Ferro dos dentes de leite. Sino da língua dos anjos. Afina o instrumento encordoado. Madrigal, serena. Ainda que provisória. Vencem a ira tuas lanternas cerradas, uma em cada lado, sob sobrancelhas. Faróis latejantes, da barriga do umbigo ao seio da mãe.
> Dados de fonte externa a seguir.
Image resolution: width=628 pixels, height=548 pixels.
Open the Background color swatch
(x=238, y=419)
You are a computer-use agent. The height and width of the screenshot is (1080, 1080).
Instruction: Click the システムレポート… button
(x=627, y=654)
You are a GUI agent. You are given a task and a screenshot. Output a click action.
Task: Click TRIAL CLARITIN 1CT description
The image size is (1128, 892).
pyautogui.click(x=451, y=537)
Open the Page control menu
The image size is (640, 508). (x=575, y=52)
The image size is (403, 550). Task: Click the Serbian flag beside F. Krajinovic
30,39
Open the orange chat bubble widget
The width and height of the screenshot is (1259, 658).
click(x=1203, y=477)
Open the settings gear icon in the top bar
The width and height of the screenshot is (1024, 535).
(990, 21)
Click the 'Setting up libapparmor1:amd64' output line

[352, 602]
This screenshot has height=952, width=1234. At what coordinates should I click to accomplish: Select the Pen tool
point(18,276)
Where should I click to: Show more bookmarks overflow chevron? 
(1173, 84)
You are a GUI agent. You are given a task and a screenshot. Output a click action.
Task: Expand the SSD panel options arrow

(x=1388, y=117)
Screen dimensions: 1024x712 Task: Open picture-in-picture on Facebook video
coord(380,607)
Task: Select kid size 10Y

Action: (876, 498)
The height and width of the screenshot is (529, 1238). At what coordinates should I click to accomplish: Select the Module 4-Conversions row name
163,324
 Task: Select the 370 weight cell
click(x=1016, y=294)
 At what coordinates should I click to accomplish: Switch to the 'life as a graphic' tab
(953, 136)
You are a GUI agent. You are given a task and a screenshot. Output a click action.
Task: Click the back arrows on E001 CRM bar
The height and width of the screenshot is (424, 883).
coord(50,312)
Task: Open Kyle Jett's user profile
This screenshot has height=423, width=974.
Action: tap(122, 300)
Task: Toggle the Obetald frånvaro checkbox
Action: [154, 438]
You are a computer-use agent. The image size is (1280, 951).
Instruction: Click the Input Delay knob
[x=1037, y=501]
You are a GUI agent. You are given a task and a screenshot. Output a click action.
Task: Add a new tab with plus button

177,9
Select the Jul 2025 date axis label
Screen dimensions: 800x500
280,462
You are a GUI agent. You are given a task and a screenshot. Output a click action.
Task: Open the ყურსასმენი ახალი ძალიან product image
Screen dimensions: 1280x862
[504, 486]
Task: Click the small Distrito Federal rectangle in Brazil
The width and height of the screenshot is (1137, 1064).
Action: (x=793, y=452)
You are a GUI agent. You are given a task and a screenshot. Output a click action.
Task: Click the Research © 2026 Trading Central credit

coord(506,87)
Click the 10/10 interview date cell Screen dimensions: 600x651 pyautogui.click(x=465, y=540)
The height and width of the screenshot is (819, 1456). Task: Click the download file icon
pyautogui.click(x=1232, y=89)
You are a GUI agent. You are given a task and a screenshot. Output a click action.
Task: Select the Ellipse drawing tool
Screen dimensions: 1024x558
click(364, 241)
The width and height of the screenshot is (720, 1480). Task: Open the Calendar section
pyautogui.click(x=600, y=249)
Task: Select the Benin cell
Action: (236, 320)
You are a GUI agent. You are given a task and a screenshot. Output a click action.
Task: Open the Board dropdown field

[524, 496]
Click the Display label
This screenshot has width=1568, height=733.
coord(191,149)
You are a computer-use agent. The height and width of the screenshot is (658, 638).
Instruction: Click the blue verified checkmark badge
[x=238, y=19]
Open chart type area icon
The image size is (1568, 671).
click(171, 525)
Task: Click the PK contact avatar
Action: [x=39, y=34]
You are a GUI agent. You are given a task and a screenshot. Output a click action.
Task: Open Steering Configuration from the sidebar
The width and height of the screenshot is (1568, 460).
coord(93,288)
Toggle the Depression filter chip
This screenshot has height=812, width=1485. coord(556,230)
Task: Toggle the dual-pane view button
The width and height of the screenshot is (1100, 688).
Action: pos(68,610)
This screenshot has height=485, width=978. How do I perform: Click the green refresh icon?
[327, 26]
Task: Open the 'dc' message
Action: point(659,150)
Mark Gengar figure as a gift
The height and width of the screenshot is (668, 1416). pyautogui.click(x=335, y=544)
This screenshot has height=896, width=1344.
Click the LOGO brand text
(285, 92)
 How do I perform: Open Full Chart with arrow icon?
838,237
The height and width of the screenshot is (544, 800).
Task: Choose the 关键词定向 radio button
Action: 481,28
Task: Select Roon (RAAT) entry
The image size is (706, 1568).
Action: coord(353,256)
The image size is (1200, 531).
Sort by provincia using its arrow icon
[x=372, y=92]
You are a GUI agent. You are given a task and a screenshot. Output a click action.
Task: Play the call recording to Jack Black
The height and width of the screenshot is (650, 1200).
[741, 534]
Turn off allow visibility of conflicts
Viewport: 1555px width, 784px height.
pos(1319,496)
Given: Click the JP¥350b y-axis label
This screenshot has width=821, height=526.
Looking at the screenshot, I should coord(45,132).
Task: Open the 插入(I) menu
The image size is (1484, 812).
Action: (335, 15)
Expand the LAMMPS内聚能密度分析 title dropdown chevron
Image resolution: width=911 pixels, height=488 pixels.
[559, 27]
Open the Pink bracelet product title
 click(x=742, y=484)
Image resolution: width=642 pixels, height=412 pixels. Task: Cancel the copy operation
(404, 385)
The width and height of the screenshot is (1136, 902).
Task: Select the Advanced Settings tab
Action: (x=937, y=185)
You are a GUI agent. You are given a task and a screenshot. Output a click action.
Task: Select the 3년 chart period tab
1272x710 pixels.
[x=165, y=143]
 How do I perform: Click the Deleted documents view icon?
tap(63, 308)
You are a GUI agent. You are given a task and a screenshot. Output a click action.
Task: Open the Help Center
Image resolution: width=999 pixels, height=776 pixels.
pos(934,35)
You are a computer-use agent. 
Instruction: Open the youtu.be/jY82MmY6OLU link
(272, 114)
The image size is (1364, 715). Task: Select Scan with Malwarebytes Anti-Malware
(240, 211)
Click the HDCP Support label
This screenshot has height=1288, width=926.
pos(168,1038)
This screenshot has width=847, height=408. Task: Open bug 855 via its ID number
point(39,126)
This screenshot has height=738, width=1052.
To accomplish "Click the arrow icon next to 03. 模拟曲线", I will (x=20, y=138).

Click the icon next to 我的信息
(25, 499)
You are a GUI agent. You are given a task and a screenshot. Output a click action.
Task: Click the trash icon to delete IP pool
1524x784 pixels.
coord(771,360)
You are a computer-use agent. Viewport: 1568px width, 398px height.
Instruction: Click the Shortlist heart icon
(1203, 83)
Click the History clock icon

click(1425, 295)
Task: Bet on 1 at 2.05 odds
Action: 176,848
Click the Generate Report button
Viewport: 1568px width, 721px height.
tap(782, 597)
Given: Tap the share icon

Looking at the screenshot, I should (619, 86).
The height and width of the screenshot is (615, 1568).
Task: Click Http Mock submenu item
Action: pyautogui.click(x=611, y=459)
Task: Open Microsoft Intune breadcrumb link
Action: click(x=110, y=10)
Prisma. Primar. Refletir. Primazia? Indistintas. Tão eu no seu rodar, chacoalhar de gigantes maçãs adocicadas na boca. Arrasar a pacífica contemplação do amor séquito e cortejo. Vasta aderência úmida do colo. E o amor pode ser sagrado. Arrancado pelo talo. Liberto numa lata de terra e margarida. Desde que bem cuidado. Não suportado, regado com a água presa nos mínimos buracos dum aparelho sem dor. Nem aparatado. Transbordar em cachoeiras alquimias e torturas dum viver solitário a dois.

Ouro nas mãos. Repete comigo. És ouro nas mãos. Nos condões, transpirações, cordões desamarrados amados corações. Cerejeiras não alvas. Obtusas? Não. Sujas. Grudando nas mãos (Ouro). Infiltrando a garganta de desejo líquido e satisfação petulante. Cada chupada mais e mais e mais. Cada caroço coça e roça e moça. Alegria infantil dum encanto humanístico. Na animosidade animalizada do ser.

Ressoar revanchista do ouro. Que adapta e enguiça. Peculiar. Aceita e esbraveja, sem cessar. Há uma baunilha no teu travesseiro, esta noite. Germinada com o meu mais todo, carinho. Escrevendo sonhos, desenhando as cores da tua bondade preciosa. Veloz. Ouro é ouro nas mãos. É volúvel.

Vai pelas encostas, pelas orlas, travessias-travessuras duma mulher criança. Dança e dança e dança. Melancolia casta caçando no escuro. Feroz e sensível. Arapuca dos montes, rara. Volúpia volátil da acolhida chuviscada. Rigidez e água. Gelatina e pirulito e bala.

Um desamparo que lhe aparasse. Um aparador que lhe desamparasse. Eu sou todo fragmentos e gema de ovo e clara. Batidos no liquidificador uma mistura heterogênea escalda. Ouro: impotente vagueia, vagareia, contumaz. Vaga. Sépia. Intimidada pela própria luz.

Bem-Te-Vi Ansiosa, Olhos Em Ponto De Cruz, é de aceitar-lhes a mediocridade. Toda uma sensibilidade refratada. Ouro nos corpos imateriais: mãos e pernas e dedos e coração. Hermética ergue o bico, abre as asas e braços enrodilhados, perpetua sua aurora erma: “Lutando sobretudo contra o próprio preconceito que a aconselhava a ser menos do que era, que a mandava dobrar-se.” Clarice Lispector

Ouro nas mãos. Concentrada em prospecções divididas. Maciça, procura algo já fluido. Adeja campos, colinas, bosques, ilhas, sonos.